▸ **GIVEN REQUEST 1**
In the exchange below about trusting software distributions, do these statements agree with the text? (a) The first writer claims a single trusted friend is enough to verify the codebase. (b) The second writer equates safety with profits. (c) The second writer considers the car analogy a good fit. Answer yes or no for each and quote the deciding words.
▸ **GIVEN REQUEST 2**
Reproduce the exchange below about trusting software distributions word for word, from "I don't think" to "rely on that).".

▸ **TEXT**
Really what much else could you ask for?

It only takes 1 trusted friend to verify the codebase, and from there it can spread. Luckily there are a lot of talented people on the Internet whom several people can vouch for, easy to find. It's pretty much a non-problem in the age of the Internet.

The same natural logic applies to anything else really... like cars - "yo what car do you trust?"

It's just the nature of living. If you don't have the skills, you need to find someone who does to trust. And no just because it comes from a company doesn't mean you can trust it, that's a fallacy. "Safety" doesn't necessary equate to "profits" which is what a business needs to live. It's an organism.



I'm certainly not equating safety to profits, but I think that a company such as Microsoft with decades of experience distributing cryptographically verified software to a range of demanding consumers (e.g. governments) and being big enough to be able to have teams running things like their certificate authority infrastructure, is much more likely to produce secure binary distributions than some GitHub Actions and shell scripts.

I don't think your car analogy quite fits, as there are ongoing updates, and it's not like the end-user perception of regular VSCode, or backdoored VSCode, are going to be any different until someone spots the backdoor (and we can't rely on that).

Data on locating visible targets
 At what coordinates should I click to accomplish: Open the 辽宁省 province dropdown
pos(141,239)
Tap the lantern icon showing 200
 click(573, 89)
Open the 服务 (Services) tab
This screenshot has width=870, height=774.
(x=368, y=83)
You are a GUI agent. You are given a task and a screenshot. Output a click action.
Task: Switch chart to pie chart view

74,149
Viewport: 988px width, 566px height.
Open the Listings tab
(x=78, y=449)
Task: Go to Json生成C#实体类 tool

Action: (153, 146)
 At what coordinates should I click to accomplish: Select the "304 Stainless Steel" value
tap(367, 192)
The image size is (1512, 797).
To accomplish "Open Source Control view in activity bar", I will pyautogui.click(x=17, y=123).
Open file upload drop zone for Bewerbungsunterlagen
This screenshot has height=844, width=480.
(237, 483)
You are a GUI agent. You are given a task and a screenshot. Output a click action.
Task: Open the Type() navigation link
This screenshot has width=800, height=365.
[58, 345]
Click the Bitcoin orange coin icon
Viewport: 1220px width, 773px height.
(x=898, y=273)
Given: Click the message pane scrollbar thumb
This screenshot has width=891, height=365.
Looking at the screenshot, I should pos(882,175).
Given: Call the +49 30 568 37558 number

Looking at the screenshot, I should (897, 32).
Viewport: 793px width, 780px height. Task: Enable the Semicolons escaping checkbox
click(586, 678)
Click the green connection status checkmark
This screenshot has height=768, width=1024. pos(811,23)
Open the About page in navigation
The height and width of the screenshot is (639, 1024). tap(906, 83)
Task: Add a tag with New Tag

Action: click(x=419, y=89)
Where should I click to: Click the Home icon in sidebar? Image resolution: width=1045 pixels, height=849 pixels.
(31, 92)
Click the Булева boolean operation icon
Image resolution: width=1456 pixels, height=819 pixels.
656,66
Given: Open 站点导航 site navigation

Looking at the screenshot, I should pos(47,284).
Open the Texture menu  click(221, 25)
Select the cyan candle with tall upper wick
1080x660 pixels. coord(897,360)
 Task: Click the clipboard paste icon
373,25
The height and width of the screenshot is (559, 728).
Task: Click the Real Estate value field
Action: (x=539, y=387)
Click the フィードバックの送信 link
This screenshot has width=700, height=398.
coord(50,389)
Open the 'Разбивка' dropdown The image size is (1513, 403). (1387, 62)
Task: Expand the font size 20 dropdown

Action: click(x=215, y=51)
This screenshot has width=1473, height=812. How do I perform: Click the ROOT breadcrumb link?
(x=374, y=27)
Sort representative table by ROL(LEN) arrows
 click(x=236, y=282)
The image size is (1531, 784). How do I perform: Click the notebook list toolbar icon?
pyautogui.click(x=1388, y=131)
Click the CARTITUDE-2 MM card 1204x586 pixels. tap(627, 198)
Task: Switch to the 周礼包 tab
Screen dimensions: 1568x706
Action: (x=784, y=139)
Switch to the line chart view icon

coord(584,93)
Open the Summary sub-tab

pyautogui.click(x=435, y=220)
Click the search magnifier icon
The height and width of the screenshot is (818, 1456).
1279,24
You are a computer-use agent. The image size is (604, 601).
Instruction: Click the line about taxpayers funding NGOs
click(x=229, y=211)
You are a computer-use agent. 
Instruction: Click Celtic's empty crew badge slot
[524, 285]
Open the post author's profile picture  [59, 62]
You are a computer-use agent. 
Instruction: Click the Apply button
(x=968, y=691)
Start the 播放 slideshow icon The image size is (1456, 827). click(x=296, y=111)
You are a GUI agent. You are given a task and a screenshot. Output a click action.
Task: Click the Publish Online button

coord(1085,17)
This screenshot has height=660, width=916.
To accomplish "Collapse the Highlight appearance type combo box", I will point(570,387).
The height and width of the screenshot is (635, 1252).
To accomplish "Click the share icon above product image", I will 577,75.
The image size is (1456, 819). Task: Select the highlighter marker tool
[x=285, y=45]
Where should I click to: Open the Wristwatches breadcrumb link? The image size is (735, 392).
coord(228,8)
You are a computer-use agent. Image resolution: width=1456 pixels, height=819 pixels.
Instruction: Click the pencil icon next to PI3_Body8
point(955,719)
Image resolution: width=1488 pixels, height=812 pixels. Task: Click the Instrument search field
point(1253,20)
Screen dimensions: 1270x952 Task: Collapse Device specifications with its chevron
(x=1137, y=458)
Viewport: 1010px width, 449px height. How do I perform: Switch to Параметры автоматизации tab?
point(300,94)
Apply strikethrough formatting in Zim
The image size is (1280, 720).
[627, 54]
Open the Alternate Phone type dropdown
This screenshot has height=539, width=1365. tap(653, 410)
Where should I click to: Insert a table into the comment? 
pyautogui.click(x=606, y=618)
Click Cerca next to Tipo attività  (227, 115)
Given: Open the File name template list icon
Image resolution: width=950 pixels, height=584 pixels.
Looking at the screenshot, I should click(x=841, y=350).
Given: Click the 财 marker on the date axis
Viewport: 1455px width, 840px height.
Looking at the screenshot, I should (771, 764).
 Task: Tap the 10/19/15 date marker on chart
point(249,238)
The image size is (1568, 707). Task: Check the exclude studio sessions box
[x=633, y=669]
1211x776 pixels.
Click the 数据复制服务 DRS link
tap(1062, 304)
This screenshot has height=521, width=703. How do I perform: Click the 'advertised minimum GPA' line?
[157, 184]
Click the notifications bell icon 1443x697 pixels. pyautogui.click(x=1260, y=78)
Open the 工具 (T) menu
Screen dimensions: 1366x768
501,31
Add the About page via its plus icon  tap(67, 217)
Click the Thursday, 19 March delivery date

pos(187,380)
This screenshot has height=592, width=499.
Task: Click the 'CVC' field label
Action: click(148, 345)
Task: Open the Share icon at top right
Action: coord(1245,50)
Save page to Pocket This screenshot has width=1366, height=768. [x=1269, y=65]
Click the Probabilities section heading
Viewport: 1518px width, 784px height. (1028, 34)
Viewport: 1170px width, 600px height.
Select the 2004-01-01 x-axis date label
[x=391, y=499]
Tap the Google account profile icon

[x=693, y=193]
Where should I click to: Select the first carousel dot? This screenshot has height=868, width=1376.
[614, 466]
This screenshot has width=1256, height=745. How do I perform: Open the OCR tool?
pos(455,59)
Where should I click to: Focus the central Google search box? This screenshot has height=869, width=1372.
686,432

▸ **TASK RESULT 1**
(a) Yes: "It only takes 1 trusted friend to verify the codebase"
(b) No: "I'm certainly not equating safety to profits"
(c) No: "I don't think your car analogy quite fits"

▸ **TASK RESULT 2**
I don't think your car analogy quite fits, as there are ongoing updates, and it's not like the end-user perception of regular VSCode, or backdoored VSCode, are going to be any different until someone spots the backdoor (and we can't rely on that).